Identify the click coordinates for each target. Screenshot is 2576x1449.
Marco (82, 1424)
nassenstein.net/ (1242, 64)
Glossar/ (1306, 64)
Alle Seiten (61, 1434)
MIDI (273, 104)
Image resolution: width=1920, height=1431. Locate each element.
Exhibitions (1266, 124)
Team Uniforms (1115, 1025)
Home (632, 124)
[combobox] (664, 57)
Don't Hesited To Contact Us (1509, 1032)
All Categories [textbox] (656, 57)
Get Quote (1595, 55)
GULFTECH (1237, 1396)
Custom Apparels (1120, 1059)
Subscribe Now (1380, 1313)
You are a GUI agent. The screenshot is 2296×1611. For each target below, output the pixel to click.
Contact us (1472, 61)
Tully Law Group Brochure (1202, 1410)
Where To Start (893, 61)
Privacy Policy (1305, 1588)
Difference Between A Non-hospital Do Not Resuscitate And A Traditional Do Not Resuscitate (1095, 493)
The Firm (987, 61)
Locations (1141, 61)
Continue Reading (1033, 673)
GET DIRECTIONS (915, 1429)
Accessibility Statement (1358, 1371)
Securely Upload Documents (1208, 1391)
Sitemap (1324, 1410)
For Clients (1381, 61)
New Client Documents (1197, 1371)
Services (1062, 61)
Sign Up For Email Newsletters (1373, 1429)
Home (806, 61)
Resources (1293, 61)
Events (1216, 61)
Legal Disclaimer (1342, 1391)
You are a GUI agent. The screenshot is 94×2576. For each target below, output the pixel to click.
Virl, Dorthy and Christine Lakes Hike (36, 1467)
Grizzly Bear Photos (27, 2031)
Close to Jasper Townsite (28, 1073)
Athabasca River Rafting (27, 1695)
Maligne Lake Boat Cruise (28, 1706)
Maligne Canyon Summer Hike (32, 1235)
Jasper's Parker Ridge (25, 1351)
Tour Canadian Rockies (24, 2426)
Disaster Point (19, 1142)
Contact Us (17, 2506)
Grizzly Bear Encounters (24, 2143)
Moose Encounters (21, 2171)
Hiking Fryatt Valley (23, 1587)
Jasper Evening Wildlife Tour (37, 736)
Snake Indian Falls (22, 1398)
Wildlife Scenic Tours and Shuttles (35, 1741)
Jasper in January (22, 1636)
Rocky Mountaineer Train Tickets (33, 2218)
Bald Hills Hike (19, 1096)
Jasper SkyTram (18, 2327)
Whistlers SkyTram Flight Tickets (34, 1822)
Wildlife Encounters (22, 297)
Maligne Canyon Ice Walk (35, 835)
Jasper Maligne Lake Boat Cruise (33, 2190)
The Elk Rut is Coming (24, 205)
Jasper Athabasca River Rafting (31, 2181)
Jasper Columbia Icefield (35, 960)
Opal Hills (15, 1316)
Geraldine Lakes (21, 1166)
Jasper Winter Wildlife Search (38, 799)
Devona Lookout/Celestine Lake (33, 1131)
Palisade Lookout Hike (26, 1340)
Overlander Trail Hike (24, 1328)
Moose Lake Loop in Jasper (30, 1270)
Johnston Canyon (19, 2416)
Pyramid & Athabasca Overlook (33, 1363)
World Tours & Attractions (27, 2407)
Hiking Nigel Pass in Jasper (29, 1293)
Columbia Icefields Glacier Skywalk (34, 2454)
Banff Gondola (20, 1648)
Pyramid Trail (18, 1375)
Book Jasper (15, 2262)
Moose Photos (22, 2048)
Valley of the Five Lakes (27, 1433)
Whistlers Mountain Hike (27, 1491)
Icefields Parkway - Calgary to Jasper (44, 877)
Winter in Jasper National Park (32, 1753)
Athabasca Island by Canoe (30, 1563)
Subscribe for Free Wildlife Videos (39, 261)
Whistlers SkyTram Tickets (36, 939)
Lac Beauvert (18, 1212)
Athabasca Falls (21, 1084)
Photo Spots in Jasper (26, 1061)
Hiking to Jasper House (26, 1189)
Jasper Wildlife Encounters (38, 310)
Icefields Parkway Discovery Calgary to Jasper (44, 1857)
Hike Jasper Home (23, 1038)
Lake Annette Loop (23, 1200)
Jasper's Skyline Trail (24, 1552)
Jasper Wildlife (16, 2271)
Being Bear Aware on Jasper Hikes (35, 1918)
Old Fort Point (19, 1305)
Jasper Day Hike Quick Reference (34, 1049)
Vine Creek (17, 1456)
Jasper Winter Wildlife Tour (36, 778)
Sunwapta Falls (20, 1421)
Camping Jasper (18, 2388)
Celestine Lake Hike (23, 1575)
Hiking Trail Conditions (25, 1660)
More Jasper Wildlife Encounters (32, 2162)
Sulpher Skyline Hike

---*---

## EXERCISE OBJECTIVE:
The answer must be an exact copy of every record above.

## REPLY TO THE TASK:
Identify the click coordinates for each target. Screenshot is 2576x1449.
Marco (82, 1424)
nassenstein.net/ (1242, 64)
Glossar/ (1306, 64)
Alle Seiten (61, 1434)
MIDI (273, 104)
Image resolution: width=1920, height=1431. Locate each element.
Exhibitions (1266, 124)
Team Uniforms (1115, 1025)
Home (632, 124)
[combobox] (664, 57)
Don't Hesited To Contact Us (1509, 1032)
All Categories [textbox] (656, 57)
Get Quote (1595, 55)
GULFTECH (1237, 1396)
Custom Apparels (1120, 1059)
Subscribe Now (1380, 1313)
You are a GUI agent. The screenshot is 2296×1611. For each target below, output the pixel to click.
Contact us (1472, 61)
Tully Law Group Brochure (1202, 1410)
Where To Start (893, 61)
Privacy Policy (1305, 1588)
Difference Between A Non-hospital Do Not Resuscitate And A Traditional Do Not Resuscitate (1095, 493)
The Firm (987, 61)
Locations (1141, 61)
Continue Reading (1033, 673)
GET DIRECTIONS (915, 1429)
Accessibility Statement (1358, 1371)
Securely Upload Documents (1208, 1391)
Sitemap (1324, 1410)
For Clients (1381, 61)
New Client Documents (1197, 1371)
Services (1062, 61)
Sign Up For Email Newsletters (1373, 1429)
Home (806, 61)
Resources (1293, 61)
Events (1216, 61)
Legal Disclaimer (1342, 1391)
You are a GUI agent. The screenshot is 94×2576. For each target below, output the pixel to click.
Virl, Dorthy and Christine Lakes Hike (36, 1467)
Grizzly Bear Photos (27, 2031)
Close to Jasper Townsite (28, 1073)
Athabasca River Rafting (27, 1695)
Maligne Lake Boat Cruise (28, 1706)
Maligne Canyon Summer Hike (32, 1235)
Jasper's Parker Ridge (25, 1351)
Tour Canadian Rockies (24, 2426)
Disaster Point (19, 1142)
Contact Us (17, 2506)
Grizzly Bear Encounters (24, 2143)
Moose Encounters (21, 2171)
Hiking Fryatt Valley (23, 1587)
Jasper Evening Wildlife Tour (37, 736)
Snake Indian Falls (22, 1398)
Wildlife Scenic Tours and Shuttles (35, 1741)
Jasper in January (22, 1636)
Rocky Mountaineer Train Tickets (33, 2218)
Bald Hills Hike (19, 1096)
Jasper SkyTram (18, 2327)
Whistlers SkyTram Flight Tickets (34, 1822)
Wildlife Encounters (22, 297)
Maligne Canyon Ice Walk (35, 835)
Jasper Maligne Lake Boat Cruise (33, 2190)
The Elk Rut is Coming (24, 205)
Jasper Athabasca River Rafting (31, 2181)
Jasper Columbia Icefield (35, 960)
Opal Hills (15, 1316)
Geraldine Lakes (21, 1166)
Jasper Winter Wildlife Search (38, 799)
Devona Lookout/Celestine Lake (33, 1131)
Palisade Lookout Hike (26, 1340)
Overlander Trail Hike (24, 1328)
Moose Lake Loop in Jasper (30, 1270)
Johnston Canyon (19, 2416)
Pyramid & Athabasca Overlook (33, 1363)
World Tours & Attractions (27, 2407)
Hiking Nigel Pass in Jasper (29, 1293)
Columbia Icefields Glacier Skywalk (34, 2454)
Banff Gondola (20, 1648)
Pyramid Trail (18, 1375)
Book Jasper (15, 2262)
Moose Photos (22, 2048)
Valley of the Five Lakes (27, 1433)
Whistlers Mountain Hike (27, 1491)
Icefields Parkway - Calgary to Jasper (44, 877)
Winter in Jasper National Park (32, 1753)
Athabasca Island by Canoe (30, 1563)
Subscribe for Free Wildlife Videos (39, 261)
Whistlers SkyTram Tickets (36, 939)
Lac Beauvert (18, 1212)
Athabasca Falls (21, 1084)
Photo Spots in Jasper (26, 1061)
Hiking to Jasper House (26, 1189)
Jasper Wildlife Encounters (38, 310)
Icefields Parkway Discovery Calgary to Jasper (44, 1857)
Hike Jasper Home (23, 1038)
Lake Annette Loop (23, 1200)
Jasper's Skyline Trail (24, 1552)
Jasper Wildlife (16, 2271)
Being Bear Aware on Jasper Hikes (35, 1918)
Old Fort Point (19, 1305)
Jasper Day Hike Quick Reference (34, 1049)
Vine Creek (17, 1456)
Jasper Winter Wildlife Tour (36, 778)
Sunwapta Falls (20, 1421)
Camping Jasper (18, 2388)
Celestine Lake Hike (23, 1575)
Hiking Trail Conditions (25, 1660)
More Jasper Wildlife Encounters (32, 2162)
Sulpher Skyline Hike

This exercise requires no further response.